Tanggapan Kasudin PPKUMKM Jakarta Timur
Terkait keluhan para pedagang, Kasudin PPKUMKM Jakarta Timur, Deliana Melinda Sagala menegaskan tidak ada retribusi sampah yang dibebankan kepada para pedagang.
Alasannya karena sampah di Lokbin Munjul seluruhnya dikelola oleh Sudin Lingkungan Hidup (LH) Jakarta Timur.
Munculnya pungli pembayaran sampah itu menurutnya karena kurangnya kesadaran para pedagang untuk mengumpulkan sampah ke TPS.
"Untuk pungli terkait pembayaran sampah tidak ada, karena sampah yang kumpulkan semua petugas kebersihan Munjul setiap harinya diangkut oleh petugas Sudin LH," ungkapnya dihubungi pada Sabtu (11/5/2024).
"Kesadaran para pedagang yang kurang, tidak mau mengumpulkan sampahnya langsug ke lokasi penampungan," tambahnya.
Sedangkan soal pungli pembayaran listrik, Deliana menegaskan pembayaran listrik kios menjadi tanggung jawab masing-masing pedagang.
Sudin PPKUMKM Jakarta Timur hanya membayarkan listrik yang termasuk dalam fasilitas umum Lokbin Munjul.
Di antaranya lampu penerangan di lorong dan area luar pasar serta kantor keamanan.
"Untuk listrik yang ada di tiap-tiap kios yang digunakan untuk berjualan merupakan tanggung jawab masing-masing pemilik kios, namun listrik yang ada di area lorong, kantor keamanan menjadi tanggung jawab Sudin (PPKUMKM Jakarta Timur)," jelasnya.

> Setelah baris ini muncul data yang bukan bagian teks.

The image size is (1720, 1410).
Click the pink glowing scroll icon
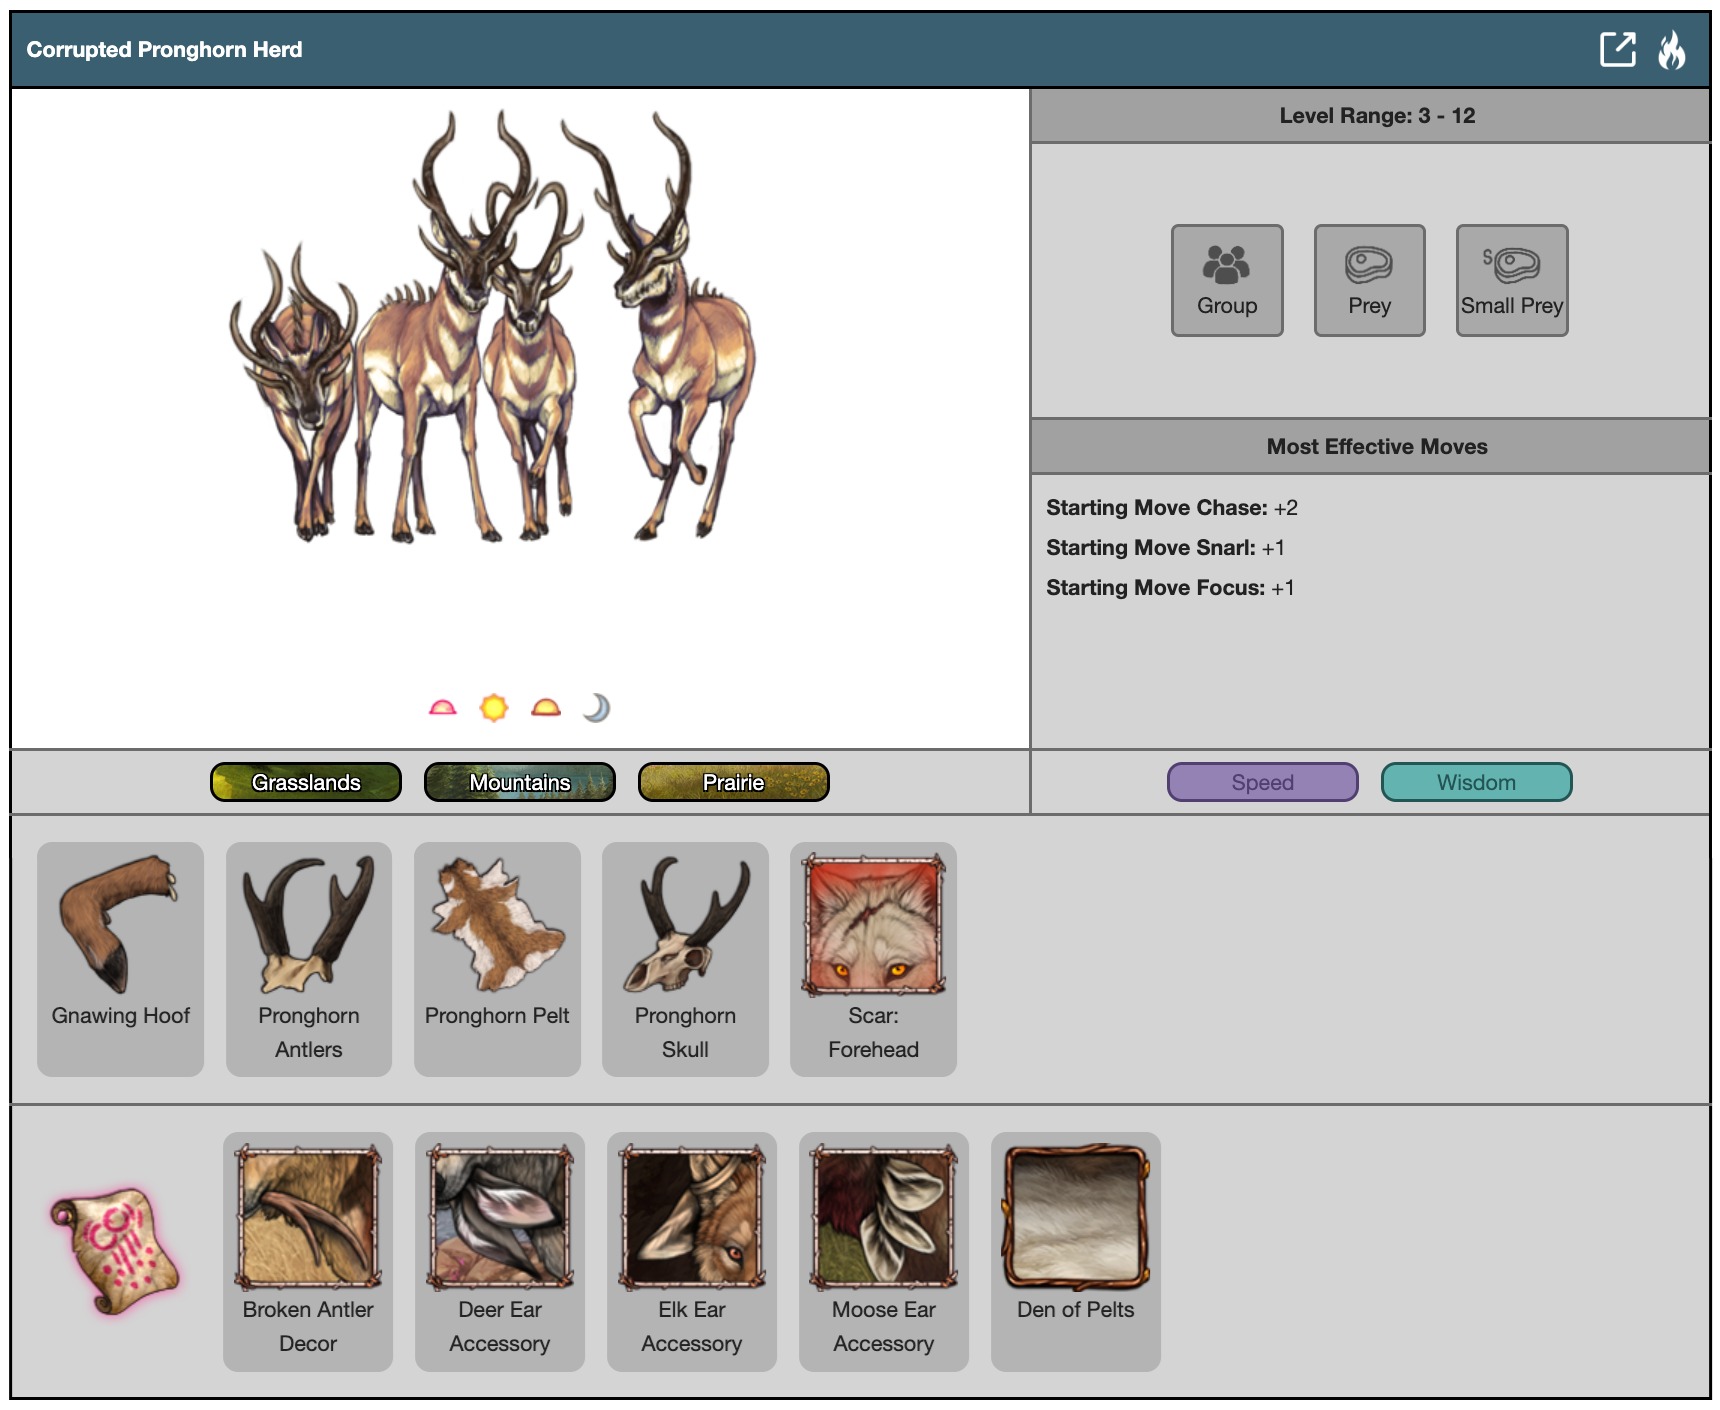coord(115,1250)
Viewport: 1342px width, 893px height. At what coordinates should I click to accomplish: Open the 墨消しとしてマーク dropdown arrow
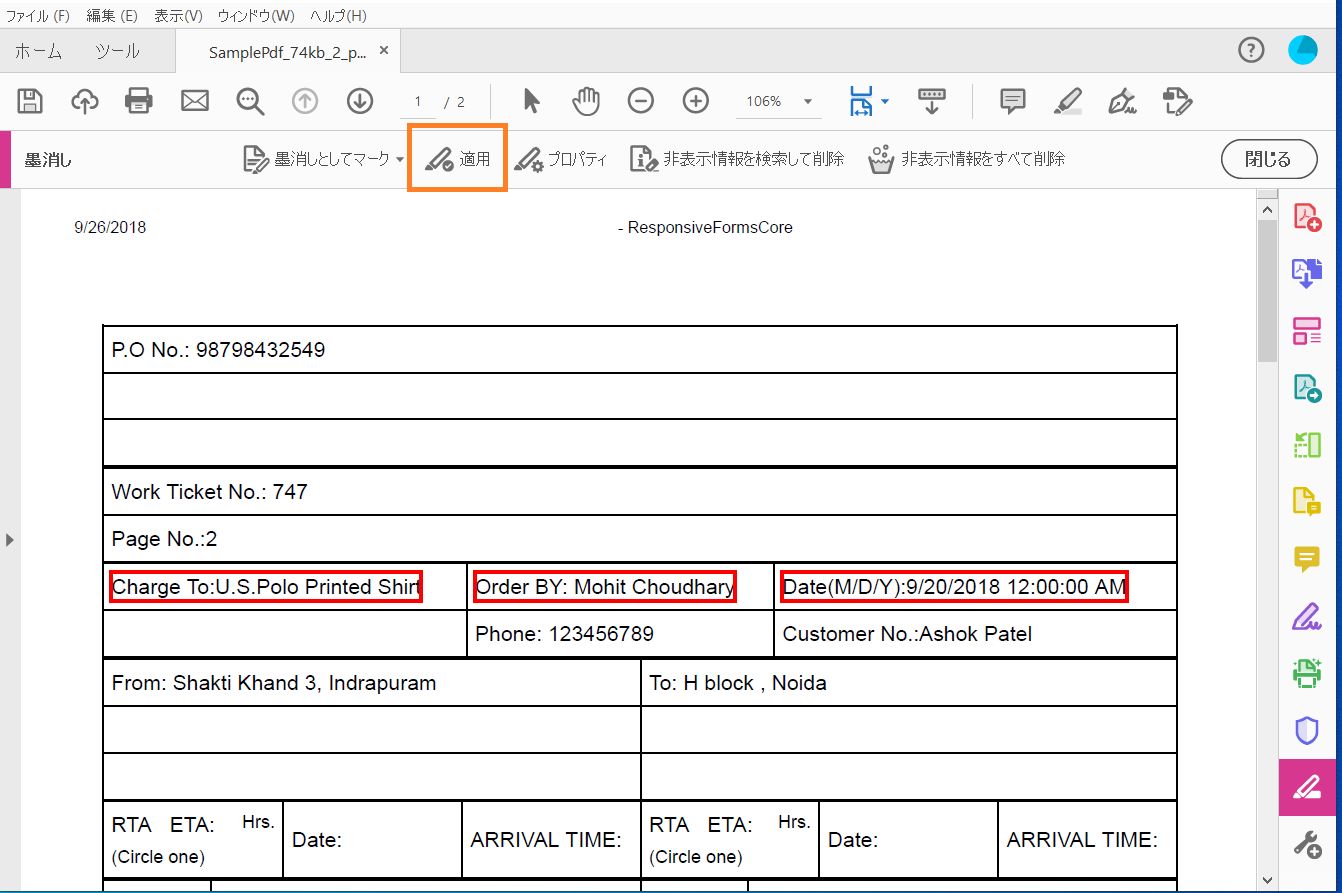[400, 160]
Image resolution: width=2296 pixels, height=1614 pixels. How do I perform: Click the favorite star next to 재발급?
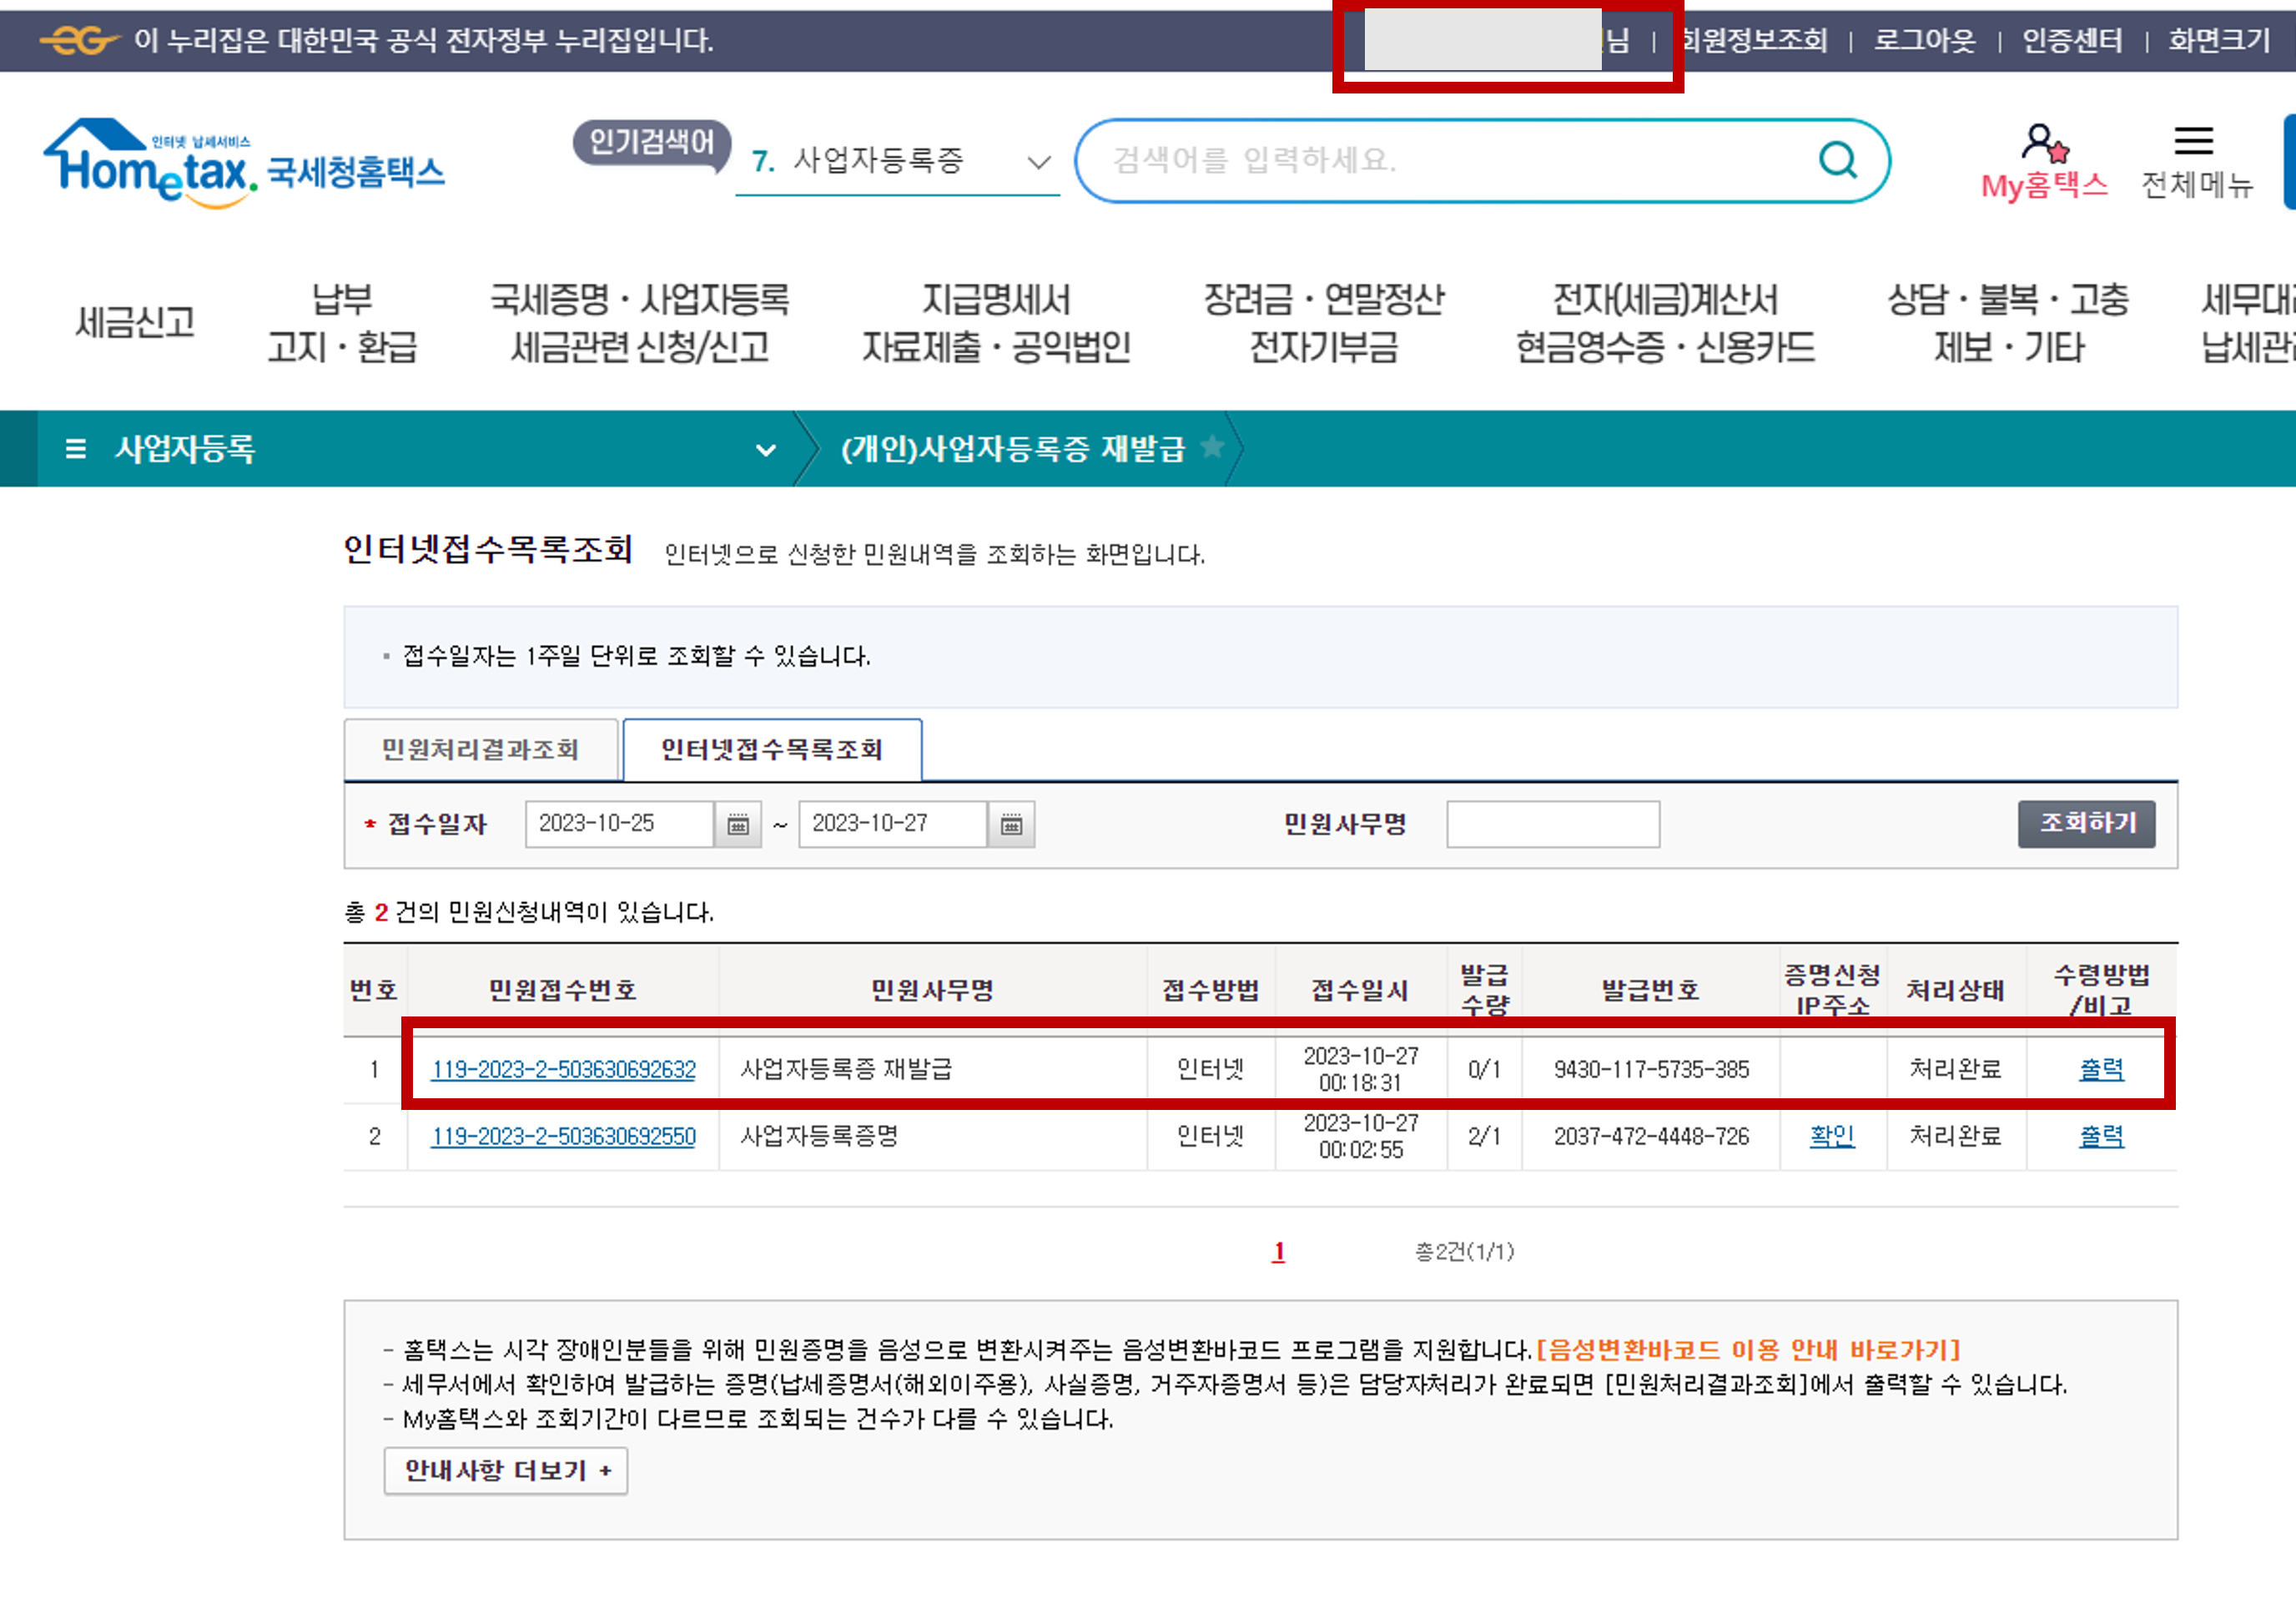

Sementara terkait biaya sewa kios, dirinya menegaskan pembayaran seluruhnya disetorkan pedagang lewat Bank DKI Jakarta, bukan kepada oknum koperasi pasar.
"Retribusi resmi per kios di lokbin Rp 6000 per hari dan dibayarkan langsung oleh pedagang ke rekening bank DKI," jelasnya.